(Work instructions): The data below contains pictures, which are to be skipped; the lines starting at the line with "This screenshot has width=278, height=187." and ending at the line with "Task: Open the /chat API dropdown" are to be output exactly, both ends included.

(Collected data entries)
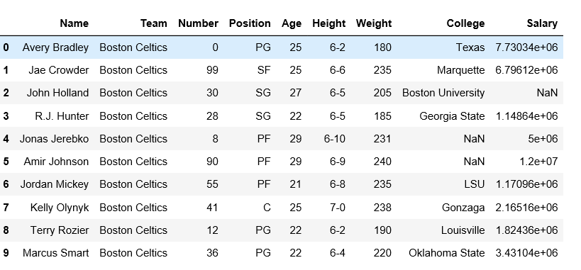Select the College column header
This screenshot has height=270, width=581.
(465, 23)
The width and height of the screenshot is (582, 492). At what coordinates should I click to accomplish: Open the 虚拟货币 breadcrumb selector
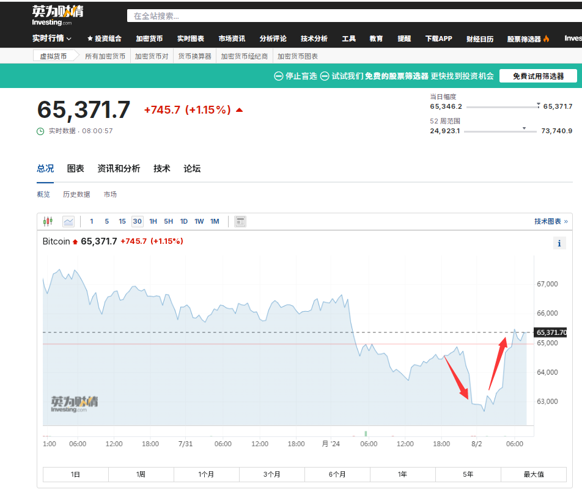click(x=54, y=56)
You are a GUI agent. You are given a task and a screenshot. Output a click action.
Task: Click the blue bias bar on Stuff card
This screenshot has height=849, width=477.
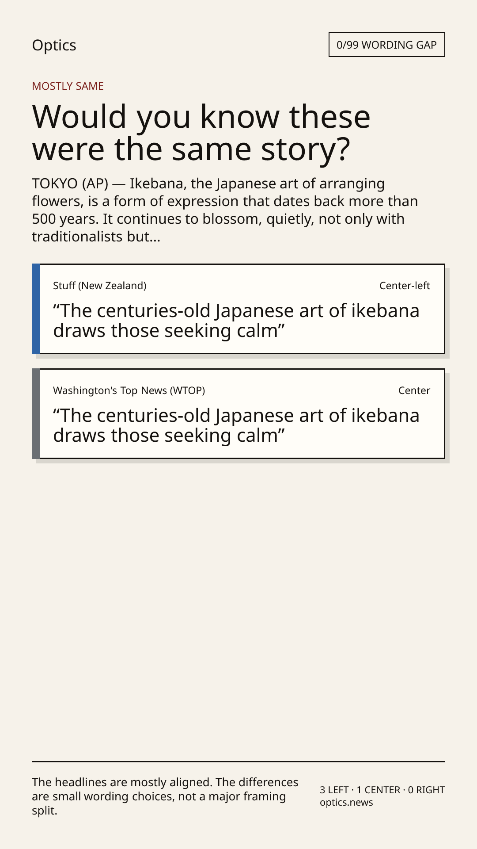pos(36,309)
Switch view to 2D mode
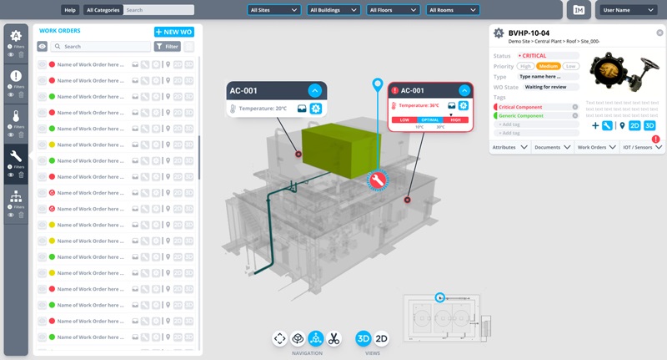667x360 pixels. coord(381,338)
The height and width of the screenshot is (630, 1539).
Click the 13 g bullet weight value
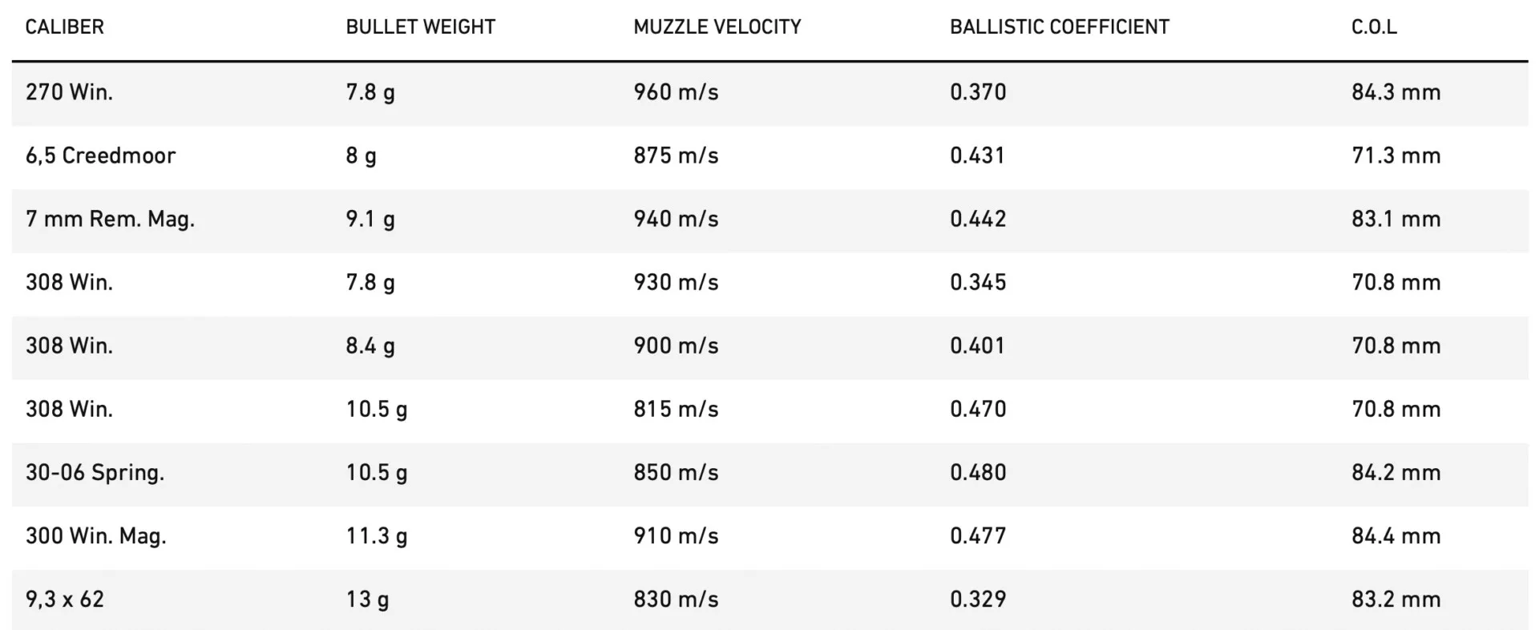pyautogui.click(x=367, y=599)
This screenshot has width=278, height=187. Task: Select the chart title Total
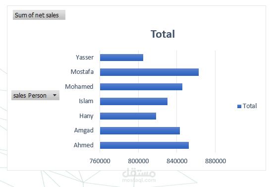click(163, 34)
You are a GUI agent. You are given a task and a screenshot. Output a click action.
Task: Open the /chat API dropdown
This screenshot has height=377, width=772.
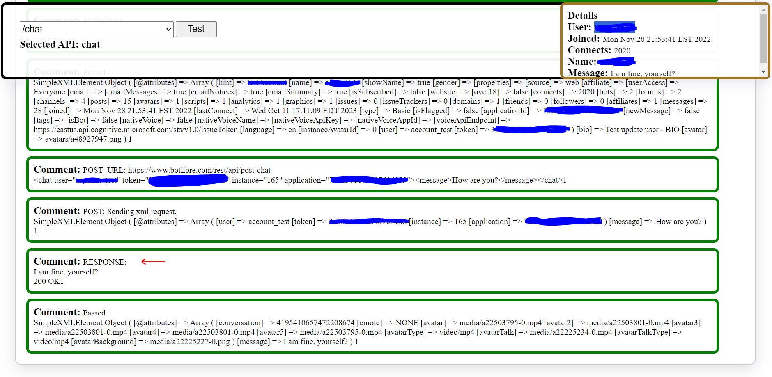click(x=97, y=29)
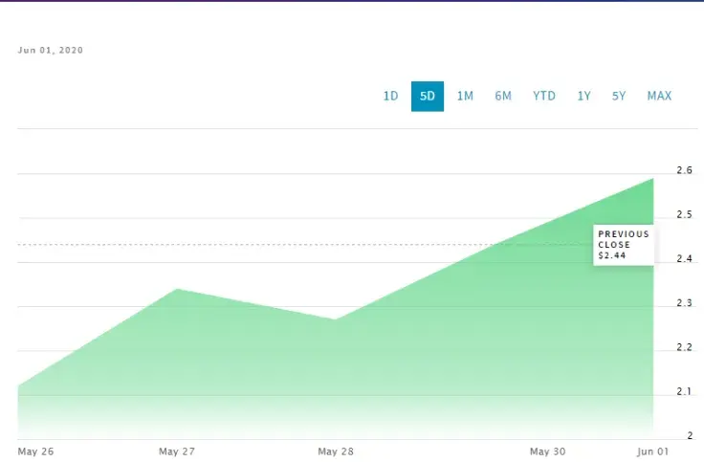Select the 5D time range tab
This screenshot has width=704, height=462.
pyautogui.click(x=428, y=96)
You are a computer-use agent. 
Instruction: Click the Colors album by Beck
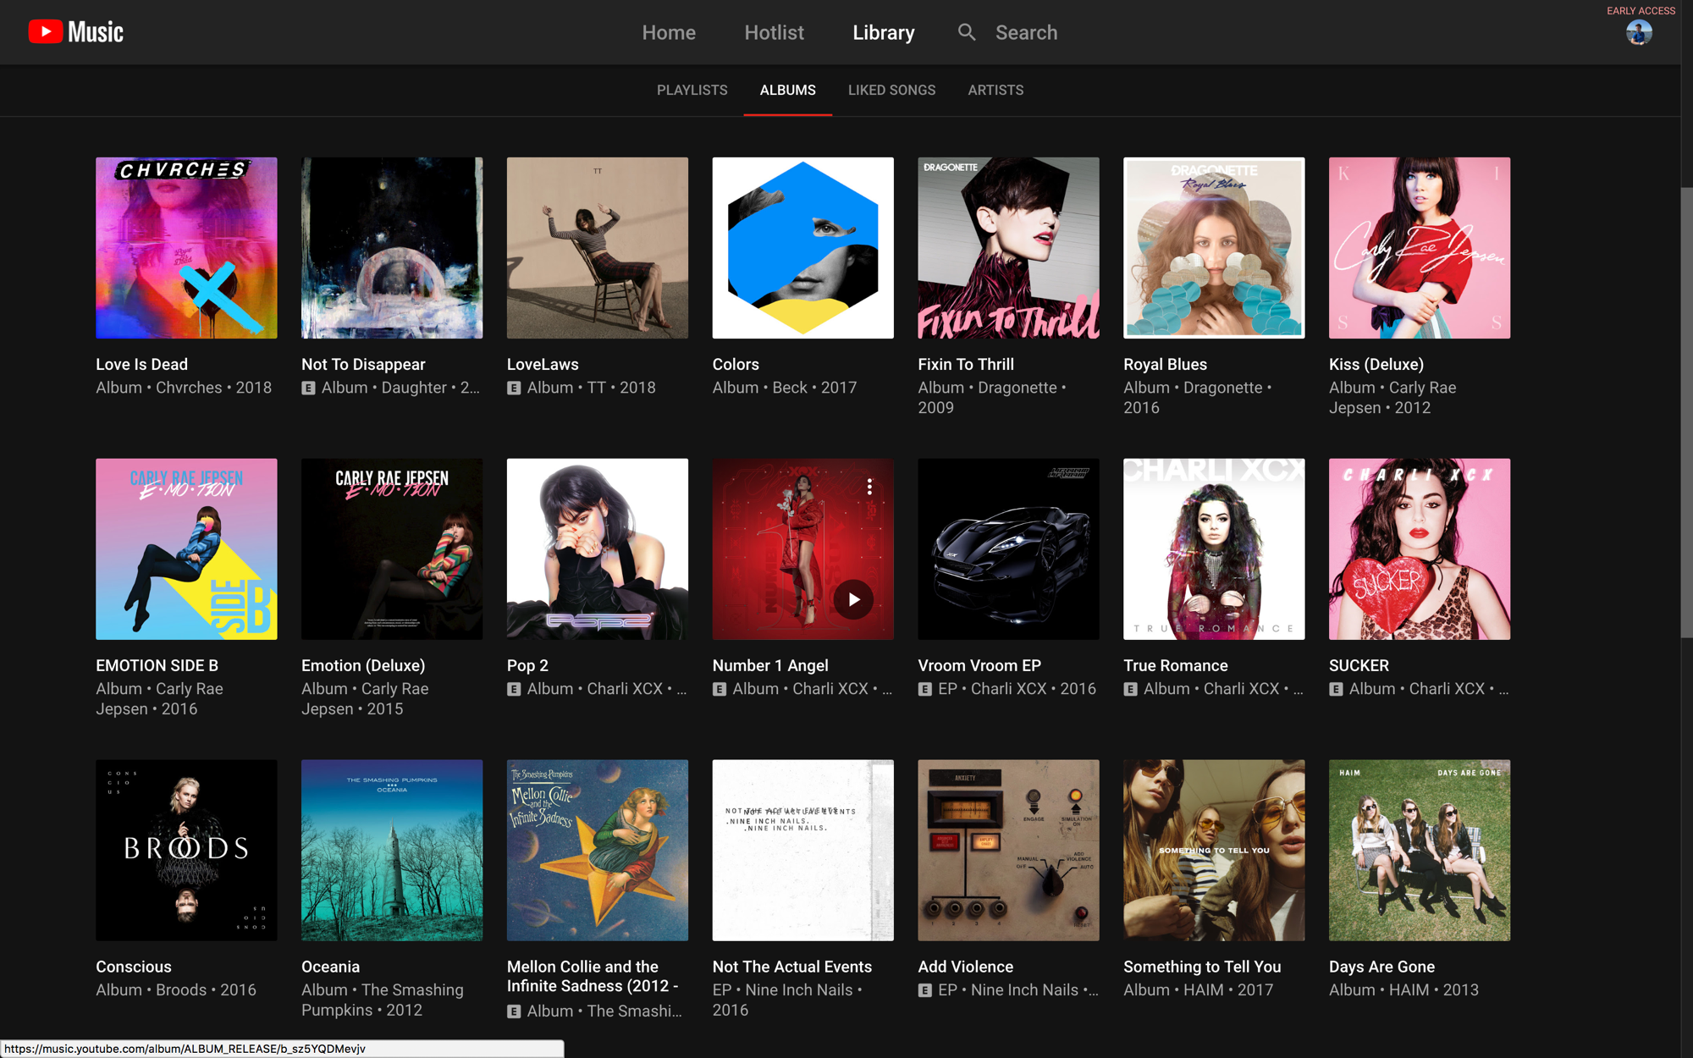click(803, 247)
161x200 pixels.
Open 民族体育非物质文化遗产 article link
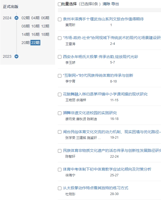(x=112, y=151)
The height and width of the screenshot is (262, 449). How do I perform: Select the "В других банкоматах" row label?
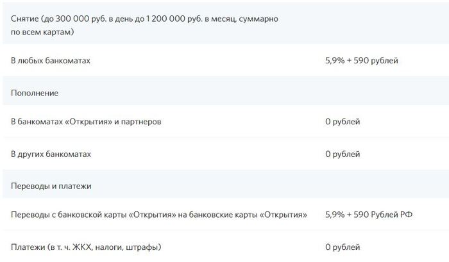pos(51,154)
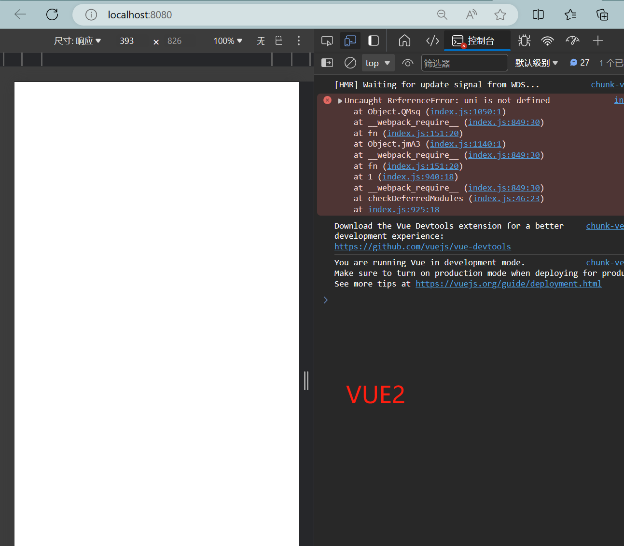Toggle device emulation mode
624x546 pixels.
[350, 41]
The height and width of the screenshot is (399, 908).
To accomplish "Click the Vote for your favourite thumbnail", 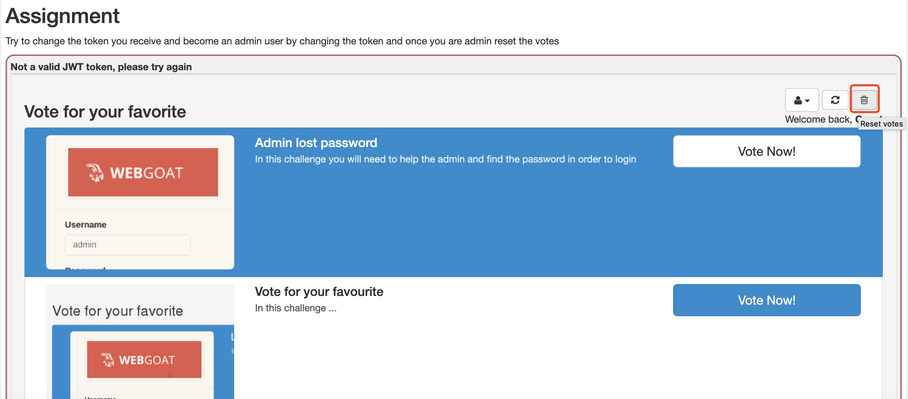I will 140,342.
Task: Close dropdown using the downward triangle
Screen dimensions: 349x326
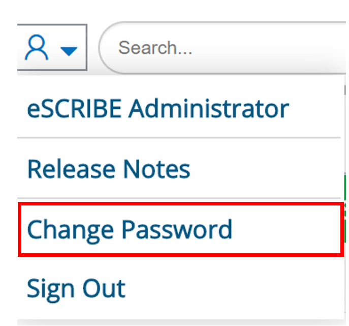Action: pyautogui.click(x=69, y=51)
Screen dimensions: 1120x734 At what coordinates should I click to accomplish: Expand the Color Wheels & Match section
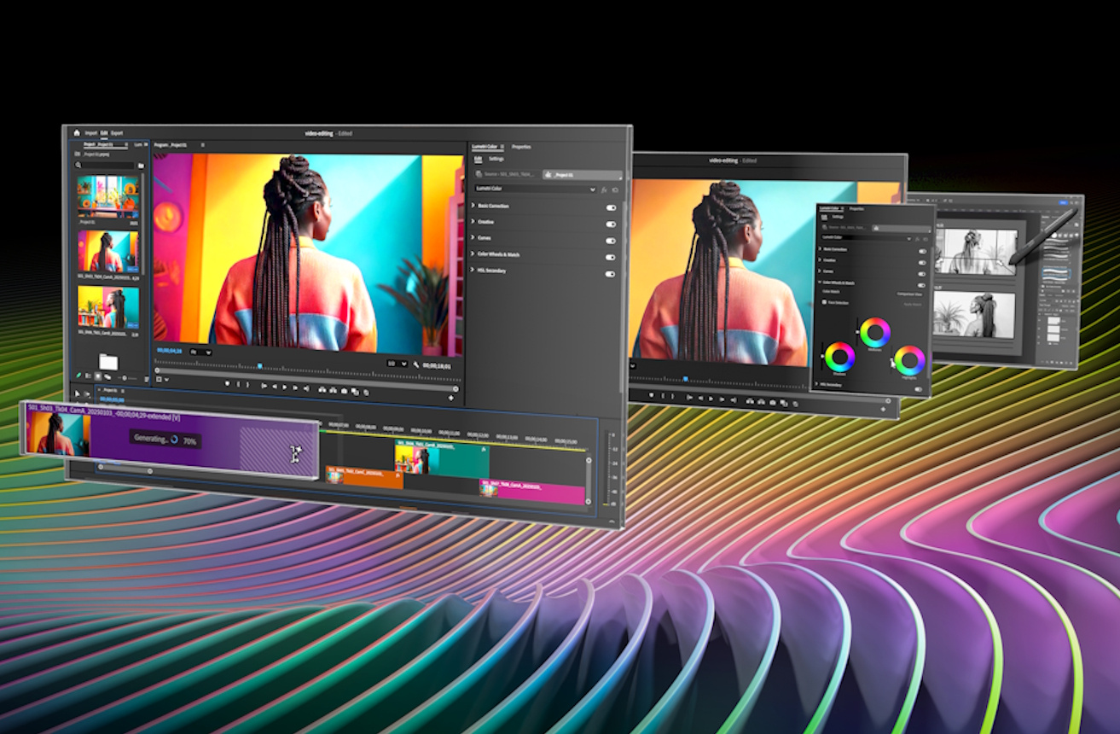[473, 254]
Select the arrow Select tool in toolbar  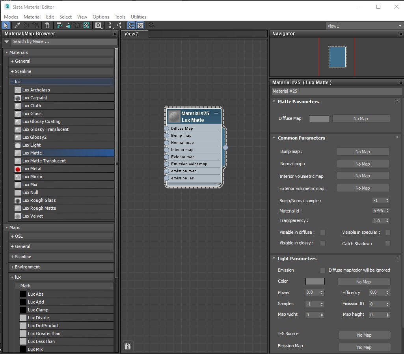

(Exercise response):
This screenshot has width=278, height=187. Task: Select the chart title Total
click(163, 34)
You are a GUI agent. You are given a task and a screenshot. Output a click action.
Task: Open the /chat API dropdown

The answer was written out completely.